Instructions —
#1 In the piece on therapy supervision, what does the author say the word "supervision" literally means?
#2 Continue the piece on therapy supervision from where it stops.

Excerpt —
⁂

Philip Cox’s recent article on harm in therapy got me thinking about the value of the supervision I seek, and my relationship with my supervisor. I like the notion that the word supervision literally means “over-view” and I can picture my supervisor in a little helicopter, observing the wider picture as I manage the finer details on the ground.
So what is the purpose of supervision? For me, the supervisory relationship serves several functions.
Firstly, I have a trusted and confidential space to discuss my work with clients, which feels like an essential counterbalance to the isolating nature of the work which is so often talked about in the profession. It is in itself a form of self-care.
Secondly, I find the strength of the relationship provides a solid platform on which I know I can stand when I need to. I feel confident it will not break beneath me. This security gives me the courage to co-create new platforms with my clients, on which they too can stand and experience safety within the relationship. Being part of this solid base for my clients feels possible because I am anchored by my own firm footing in supervision.
Thirdly, the trust I have in my supervisor helps me in a number of ways. Through talking about client work and other areas of my process openly, I have allowed myself to become vulnerable, and at no point have I ever felt judged. This mirrors beautifully the function of the therapeutic relationship and allows me to bring whatever I need to discuss to supervision, even times when I feel I have made mistakes in my work. The transparency allows us to shine a light on areas of my work that we might otherwise miss, and to raise anything to my awareness which might impact on the work. I value my supervisor’s willingness to challenge me, and to be challenged; I find the parts of the work where we each hold different perspectives the most illuminating of all – there is always so much to learn and to take forward into my practice. Parallel process fits nicely into this area of working within the relationship; it is a fascinating phenomenon and, I find, rich with data about myself and my relationships with clients.

⁂

Stored items:
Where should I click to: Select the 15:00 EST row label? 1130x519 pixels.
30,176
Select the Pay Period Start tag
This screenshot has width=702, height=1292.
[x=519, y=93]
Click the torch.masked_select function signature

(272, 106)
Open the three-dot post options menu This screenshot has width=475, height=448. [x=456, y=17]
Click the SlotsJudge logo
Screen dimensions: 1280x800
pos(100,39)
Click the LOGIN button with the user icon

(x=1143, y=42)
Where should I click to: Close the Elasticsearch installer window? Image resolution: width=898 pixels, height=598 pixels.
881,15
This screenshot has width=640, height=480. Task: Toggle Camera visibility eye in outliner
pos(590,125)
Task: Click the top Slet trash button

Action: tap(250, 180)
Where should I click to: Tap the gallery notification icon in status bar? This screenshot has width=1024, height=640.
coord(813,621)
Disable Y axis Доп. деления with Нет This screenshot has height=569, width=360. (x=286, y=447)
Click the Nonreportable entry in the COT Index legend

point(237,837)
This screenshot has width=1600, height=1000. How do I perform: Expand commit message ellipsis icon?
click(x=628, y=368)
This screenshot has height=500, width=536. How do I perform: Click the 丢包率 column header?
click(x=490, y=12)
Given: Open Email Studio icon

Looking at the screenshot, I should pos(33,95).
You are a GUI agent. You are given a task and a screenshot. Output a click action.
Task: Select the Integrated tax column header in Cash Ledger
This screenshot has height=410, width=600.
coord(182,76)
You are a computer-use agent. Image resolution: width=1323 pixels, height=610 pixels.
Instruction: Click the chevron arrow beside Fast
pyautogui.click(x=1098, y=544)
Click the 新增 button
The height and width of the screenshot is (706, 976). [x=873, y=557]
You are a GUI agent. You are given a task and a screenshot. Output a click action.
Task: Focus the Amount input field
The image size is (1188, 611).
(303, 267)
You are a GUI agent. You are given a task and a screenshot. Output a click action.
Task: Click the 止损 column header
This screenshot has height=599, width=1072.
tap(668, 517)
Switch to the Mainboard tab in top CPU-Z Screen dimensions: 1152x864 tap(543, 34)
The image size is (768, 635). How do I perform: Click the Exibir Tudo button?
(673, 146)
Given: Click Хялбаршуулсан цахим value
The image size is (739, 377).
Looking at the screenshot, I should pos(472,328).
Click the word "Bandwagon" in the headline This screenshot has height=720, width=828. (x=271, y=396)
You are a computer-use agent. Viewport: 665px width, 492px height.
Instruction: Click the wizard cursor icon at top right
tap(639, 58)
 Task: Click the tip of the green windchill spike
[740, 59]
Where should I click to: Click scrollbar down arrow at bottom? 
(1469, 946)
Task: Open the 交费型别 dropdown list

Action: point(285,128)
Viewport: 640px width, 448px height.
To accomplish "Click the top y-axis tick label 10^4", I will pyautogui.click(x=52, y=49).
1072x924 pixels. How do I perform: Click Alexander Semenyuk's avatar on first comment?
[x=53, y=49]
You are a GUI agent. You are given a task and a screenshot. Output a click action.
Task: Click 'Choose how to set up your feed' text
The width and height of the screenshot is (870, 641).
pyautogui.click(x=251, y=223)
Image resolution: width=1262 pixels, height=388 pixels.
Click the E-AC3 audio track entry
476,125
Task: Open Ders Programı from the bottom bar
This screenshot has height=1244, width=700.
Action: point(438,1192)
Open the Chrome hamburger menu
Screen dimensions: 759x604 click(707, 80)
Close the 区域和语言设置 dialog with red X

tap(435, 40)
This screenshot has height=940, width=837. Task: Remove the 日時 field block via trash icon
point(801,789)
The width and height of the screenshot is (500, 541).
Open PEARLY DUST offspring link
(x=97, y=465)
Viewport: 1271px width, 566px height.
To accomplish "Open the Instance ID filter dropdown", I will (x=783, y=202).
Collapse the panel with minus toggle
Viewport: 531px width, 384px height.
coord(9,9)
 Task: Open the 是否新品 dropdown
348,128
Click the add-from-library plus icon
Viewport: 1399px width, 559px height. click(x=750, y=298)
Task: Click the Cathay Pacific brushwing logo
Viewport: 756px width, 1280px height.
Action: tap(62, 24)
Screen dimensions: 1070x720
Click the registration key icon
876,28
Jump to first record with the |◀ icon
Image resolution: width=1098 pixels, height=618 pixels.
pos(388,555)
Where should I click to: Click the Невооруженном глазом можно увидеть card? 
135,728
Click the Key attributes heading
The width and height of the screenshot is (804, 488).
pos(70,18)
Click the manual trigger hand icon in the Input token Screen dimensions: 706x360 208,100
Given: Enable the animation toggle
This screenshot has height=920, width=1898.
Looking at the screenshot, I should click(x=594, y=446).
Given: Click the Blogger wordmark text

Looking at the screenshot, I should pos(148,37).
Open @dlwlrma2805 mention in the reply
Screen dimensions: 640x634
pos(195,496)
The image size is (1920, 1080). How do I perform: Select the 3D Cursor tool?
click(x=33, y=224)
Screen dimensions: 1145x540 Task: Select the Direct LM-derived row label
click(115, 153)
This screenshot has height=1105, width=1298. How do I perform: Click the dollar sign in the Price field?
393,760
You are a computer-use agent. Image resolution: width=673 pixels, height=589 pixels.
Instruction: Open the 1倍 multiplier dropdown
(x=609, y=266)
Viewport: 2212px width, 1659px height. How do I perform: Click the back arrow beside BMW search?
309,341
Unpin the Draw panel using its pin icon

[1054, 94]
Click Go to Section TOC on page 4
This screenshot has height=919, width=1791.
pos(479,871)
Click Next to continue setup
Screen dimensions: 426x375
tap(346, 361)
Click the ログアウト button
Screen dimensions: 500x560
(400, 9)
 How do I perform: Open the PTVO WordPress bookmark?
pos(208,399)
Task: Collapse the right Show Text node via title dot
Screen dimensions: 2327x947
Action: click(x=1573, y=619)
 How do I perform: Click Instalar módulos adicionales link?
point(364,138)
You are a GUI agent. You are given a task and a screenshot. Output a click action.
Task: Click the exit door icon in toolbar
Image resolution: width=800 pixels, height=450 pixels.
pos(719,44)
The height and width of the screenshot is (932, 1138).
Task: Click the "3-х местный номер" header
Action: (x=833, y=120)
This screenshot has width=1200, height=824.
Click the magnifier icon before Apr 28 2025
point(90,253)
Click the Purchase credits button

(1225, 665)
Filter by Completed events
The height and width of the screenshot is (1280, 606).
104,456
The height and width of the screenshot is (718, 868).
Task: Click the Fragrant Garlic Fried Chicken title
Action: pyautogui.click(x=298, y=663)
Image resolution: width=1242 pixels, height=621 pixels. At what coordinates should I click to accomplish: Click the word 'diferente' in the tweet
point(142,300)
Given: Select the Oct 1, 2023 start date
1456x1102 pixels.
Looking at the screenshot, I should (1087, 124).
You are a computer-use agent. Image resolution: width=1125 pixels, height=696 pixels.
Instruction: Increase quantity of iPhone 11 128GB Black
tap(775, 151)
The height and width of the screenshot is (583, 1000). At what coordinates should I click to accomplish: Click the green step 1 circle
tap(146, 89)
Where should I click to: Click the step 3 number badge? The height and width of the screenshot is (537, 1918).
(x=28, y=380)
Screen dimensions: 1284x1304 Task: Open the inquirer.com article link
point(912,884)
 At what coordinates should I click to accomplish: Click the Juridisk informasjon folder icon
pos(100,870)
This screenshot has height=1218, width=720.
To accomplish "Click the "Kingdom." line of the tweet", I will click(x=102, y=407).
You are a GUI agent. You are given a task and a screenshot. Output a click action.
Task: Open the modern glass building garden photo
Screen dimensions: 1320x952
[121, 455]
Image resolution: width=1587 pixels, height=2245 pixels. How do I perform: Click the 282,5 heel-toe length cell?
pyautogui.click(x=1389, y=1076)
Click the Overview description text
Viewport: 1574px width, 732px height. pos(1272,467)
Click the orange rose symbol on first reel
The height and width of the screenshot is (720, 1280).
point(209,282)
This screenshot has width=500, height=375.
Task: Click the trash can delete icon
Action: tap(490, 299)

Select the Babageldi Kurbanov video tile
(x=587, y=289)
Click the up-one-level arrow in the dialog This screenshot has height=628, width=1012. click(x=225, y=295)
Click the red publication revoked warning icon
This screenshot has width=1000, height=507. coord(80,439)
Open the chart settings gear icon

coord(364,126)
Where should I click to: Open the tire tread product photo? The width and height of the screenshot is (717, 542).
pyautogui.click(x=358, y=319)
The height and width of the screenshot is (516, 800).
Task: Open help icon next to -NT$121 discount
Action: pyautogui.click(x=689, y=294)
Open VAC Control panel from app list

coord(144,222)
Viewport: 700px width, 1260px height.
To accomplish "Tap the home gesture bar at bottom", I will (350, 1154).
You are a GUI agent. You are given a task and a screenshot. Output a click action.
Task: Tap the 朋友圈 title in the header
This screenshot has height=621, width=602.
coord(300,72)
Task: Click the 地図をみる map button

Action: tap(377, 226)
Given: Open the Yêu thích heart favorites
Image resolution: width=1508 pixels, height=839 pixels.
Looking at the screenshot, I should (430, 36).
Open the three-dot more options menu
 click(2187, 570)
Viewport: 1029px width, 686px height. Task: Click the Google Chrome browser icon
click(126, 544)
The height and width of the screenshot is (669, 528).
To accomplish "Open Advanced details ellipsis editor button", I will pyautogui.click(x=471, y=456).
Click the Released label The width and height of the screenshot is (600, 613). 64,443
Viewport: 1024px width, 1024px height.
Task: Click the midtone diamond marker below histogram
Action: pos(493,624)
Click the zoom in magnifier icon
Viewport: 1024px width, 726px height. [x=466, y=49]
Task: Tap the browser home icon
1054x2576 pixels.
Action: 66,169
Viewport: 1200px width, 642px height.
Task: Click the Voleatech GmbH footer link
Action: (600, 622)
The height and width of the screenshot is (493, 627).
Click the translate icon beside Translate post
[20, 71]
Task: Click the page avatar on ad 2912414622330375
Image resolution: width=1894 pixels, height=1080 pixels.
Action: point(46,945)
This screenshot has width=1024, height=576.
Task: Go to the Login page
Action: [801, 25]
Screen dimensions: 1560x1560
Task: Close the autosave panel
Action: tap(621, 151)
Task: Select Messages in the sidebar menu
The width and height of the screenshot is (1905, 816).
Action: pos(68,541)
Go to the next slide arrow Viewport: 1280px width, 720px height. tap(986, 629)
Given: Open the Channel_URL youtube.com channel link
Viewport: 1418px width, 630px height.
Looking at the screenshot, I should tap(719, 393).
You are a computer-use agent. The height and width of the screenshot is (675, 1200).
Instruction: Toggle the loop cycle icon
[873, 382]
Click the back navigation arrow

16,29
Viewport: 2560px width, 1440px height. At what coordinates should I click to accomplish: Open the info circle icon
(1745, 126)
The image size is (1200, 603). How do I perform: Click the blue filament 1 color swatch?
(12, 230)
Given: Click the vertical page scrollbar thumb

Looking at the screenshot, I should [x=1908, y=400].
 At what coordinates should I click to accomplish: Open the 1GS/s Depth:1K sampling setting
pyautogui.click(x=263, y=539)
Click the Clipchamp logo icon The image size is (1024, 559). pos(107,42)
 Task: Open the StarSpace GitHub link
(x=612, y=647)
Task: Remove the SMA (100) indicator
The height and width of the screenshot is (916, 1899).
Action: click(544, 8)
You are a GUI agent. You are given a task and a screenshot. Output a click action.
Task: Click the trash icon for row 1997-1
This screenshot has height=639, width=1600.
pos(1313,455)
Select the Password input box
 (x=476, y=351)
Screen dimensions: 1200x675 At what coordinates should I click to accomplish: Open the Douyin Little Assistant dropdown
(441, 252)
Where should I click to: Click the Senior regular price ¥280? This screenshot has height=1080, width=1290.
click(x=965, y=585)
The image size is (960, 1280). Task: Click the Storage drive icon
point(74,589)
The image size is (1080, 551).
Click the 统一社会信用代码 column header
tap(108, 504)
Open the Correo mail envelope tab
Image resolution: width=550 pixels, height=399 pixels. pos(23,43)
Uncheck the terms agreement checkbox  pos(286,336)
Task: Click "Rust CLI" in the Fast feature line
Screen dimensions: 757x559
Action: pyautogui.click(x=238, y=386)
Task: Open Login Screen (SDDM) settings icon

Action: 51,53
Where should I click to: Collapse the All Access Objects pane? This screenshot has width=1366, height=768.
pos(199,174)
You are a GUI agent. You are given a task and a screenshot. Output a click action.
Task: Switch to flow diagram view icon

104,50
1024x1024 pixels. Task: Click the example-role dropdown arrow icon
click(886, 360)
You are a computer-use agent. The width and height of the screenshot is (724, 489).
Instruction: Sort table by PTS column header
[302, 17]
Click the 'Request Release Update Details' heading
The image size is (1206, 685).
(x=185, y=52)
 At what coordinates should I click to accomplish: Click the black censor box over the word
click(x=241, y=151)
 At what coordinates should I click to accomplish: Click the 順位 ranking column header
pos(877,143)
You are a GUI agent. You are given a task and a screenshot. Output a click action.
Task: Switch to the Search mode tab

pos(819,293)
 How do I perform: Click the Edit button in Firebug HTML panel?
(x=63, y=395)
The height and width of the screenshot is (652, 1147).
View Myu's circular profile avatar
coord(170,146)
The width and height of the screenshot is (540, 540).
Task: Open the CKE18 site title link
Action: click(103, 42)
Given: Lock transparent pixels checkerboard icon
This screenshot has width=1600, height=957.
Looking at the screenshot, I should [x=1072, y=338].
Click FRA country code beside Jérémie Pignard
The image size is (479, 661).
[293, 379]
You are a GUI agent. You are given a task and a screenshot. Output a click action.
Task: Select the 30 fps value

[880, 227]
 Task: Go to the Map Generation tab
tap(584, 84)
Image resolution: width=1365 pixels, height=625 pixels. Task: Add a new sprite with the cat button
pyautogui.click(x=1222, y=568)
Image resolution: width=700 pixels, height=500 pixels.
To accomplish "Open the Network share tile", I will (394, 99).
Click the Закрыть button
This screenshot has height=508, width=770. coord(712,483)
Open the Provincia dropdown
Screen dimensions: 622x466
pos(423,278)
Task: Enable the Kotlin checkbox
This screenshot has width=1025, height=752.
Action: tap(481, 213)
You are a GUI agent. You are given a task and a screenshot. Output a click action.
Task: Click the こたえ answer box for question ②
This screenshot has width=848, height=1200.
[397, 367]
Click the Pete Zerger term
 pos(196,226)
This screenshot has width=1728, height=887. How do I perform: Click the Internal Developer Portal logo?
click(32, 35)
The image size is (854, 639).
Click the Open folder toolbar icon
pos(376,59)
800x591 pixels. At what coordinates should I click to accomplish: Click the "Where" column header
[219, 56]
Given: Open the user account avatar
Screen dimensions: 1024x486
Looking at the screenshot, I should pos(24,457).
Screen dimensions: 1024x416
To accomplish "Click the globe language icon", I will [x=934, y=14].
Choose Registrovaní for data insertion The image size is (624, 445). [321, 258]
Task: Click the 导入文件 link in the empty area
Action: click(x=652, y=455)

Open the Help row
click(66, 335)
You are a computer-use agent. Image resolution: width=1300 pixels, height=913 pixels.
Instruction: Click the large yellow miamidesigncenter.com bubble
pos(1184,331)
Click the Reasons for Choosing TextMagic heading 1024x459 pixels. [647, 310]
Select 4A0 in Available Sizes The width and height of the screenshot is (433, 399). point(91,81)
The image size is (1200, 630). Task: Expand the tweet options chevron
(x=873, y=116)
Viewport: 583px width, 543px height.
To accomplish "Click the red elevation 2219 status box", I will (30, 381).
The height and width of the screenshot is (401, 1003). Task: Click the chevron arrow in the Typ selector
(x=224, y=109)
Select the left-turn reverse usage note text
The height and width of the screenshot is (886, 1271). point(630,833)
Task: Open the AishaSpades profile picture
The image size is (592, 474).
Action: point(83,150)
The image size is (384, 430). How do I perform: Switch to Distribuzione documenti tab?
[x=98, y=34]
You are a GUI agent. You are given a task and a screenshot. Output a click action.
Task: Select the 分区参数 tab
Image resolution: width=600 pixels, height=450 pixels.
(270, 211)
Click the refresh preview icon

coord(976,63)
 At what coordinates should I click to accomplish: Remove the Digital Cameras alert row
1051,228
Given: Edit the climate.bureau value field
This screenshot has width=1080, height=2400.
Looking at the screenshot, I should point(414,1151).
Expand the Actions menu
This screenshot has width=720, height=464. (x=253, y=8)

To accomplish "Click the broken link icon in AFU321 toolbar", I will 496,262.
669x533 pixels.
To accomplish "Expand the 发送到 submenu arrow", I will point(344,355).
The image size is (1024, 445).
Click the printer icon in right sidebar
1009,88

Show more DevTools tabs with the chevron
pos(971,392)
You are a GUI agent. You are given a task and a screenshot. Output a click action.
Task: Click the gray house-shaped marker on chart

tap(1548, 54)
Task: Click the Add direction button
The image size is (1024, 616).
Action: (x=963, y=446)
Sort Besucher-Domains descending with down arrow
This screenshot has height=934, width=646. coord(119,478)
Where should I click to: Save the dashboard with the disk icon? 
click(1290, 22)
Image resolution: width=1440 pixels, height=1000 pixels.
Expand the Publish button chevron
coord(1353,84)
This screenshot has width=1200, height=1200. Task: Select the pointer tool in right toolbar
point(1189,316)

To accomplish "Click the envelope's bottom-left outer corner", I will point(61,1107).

⁂

Results of the tasks —
#1 It literally means "over-view."

#2
Do I disclose all my thoughts and feelings about the work to my supervisor? Well, I try to, but there will always be things outside of my awareness which don’t become immediately apparent. As my supervisor gets to know me better, he becomes even better placed to spot my shadow material as it emerges and bring to my attention anything I might not have seen. I try to make a point of accepting the observations he makes curiously and non-defensively, even if I do not recognise what he is saying. I find this work exciting and engaging.
A good supervisory relationship doesn’t make harm occurring in client work an impossibility. It would be arrogant and naive for any therapist to assume they do not have the potential to do harm for any reason. But I do think that supervision is an important safeguard against harm. When we have a trusted relationship, a space to explore every aspect of ourselves and our actions towards clients, we have a safety net – the opportunity to catch areas of the work which could become problematic before any harm occurs.
I think this is as true for very experienced practitioners as it is for those at the beginning of their career. Certainly the nature of supervision for a practitioner with forty years experience is likely to differ from that of a student or newly qualified therapist, but all therapists require support, and of course, we are all vulnerable to the emergence of shadow material – supervision is an important part of managing this throughout our career.